Methods A systematic random sample of general practice attendees was recruited in seven Spanish provinces between October 2005 and February 2006. Major depression was diagnosed using the Composite International Diagnostic Interview and a set of 39 individual and environmental risk factors for depression were assessed at baseline and after 6 and 12 months of follow-up. Data were analysed using multilevel logistic regression.

Results 7777 primary care attendees aged 18–75 years were selected, of whom 1251 (16.1%) were excluded. Of the remaining 6526, 1084 (16.6%) refused to participate. Thus, 5442 patients (attending 231 family physicians in 41 health centres) were interviewed at baseline, of whom 3804 (70%) and 3567 (66%) remained at 6 and 12 months of follow-up, respectively. The province and sociodemographic factors were stronger predictors of attrition than psychosocial factors. Depression and anxiety had no effect but other psychosocial factors affected attrition. There were different profiles for the patients lost at 12 months when predictors measured at baseline versus 6 months were included.

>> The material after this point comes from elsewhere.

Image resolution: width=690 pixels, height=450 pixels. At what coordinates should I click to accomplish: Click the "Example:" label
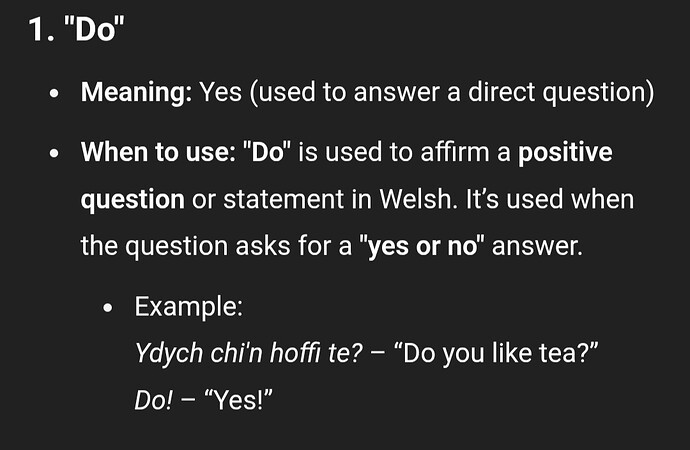tap(189, 306)
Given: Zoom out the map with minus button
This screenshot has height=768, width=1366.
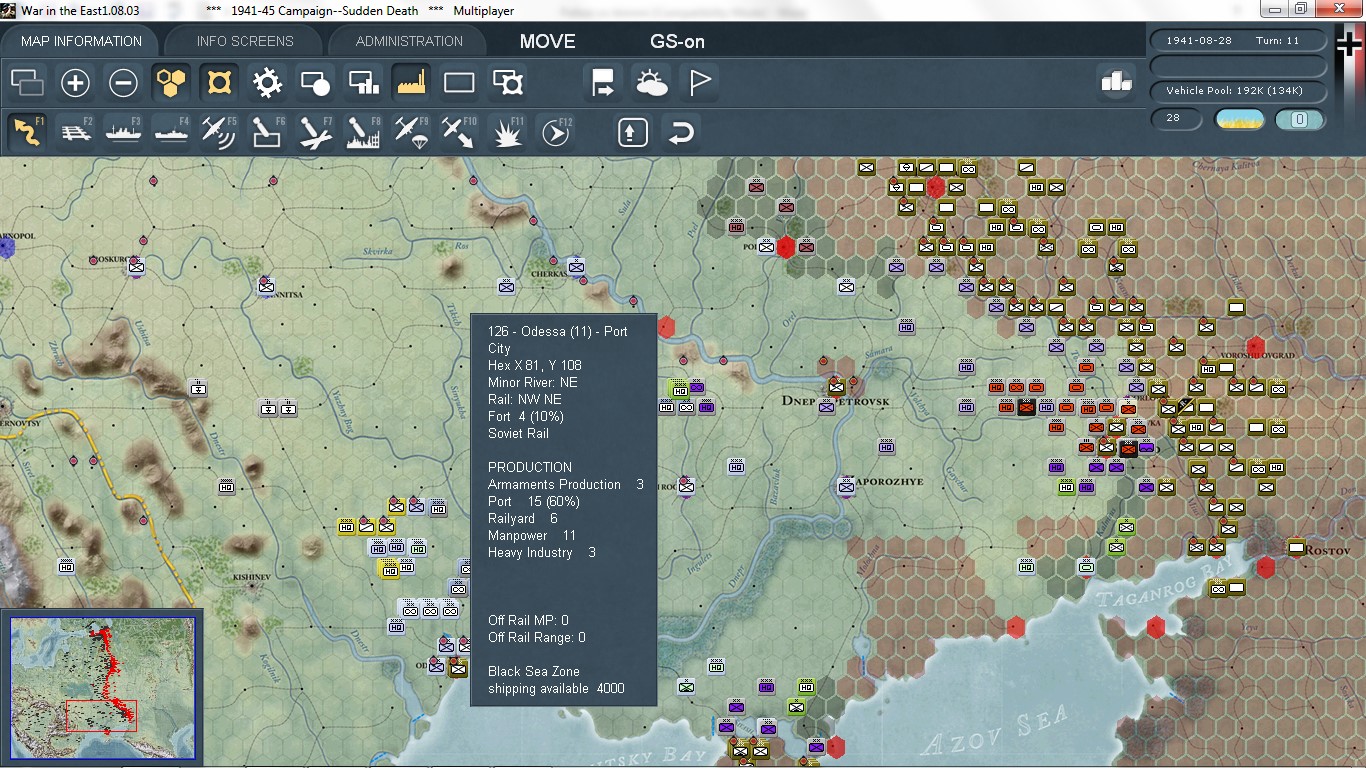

Conclusions These findings suggest that several psychosocial factors might be considered factors of attrition in primary care cohorts and confirm that baseline characteristics are insufficient for analysing non-response in longitudinal studies, indicating that different retention strategies should be applied for patients interviewed at 6 and 12 months.

Footnotes

  • Funding This work was supported in Spain by grants from the Spanish Ministry of Health (grant FIS references: PI041980, PI041771, PI042450 and PI06/1442); the Andalusian Council of Health (grant references: 05/403 and 06/278); the Spanish Network of Primary Care Research ‘redIAPP’ (RD06/0018), the ‘Aragón group’ (RD06/0018/0020), the ‘Baleares group’ (RD07/0018/0033) and the ‘SAMSERAP group’ (RD06/0018/0039). The Malaga sample, as part of the predictD-International study, was also co-funded by a grant from The European Commission (reference QL4-CT2002-00683).

  • Competing interests None.

  • Ethics approval Ethical approval for the study was obtained from the relevant ethics committees.

  • Provenance and peer review Not commissioned; externally peer reviewed.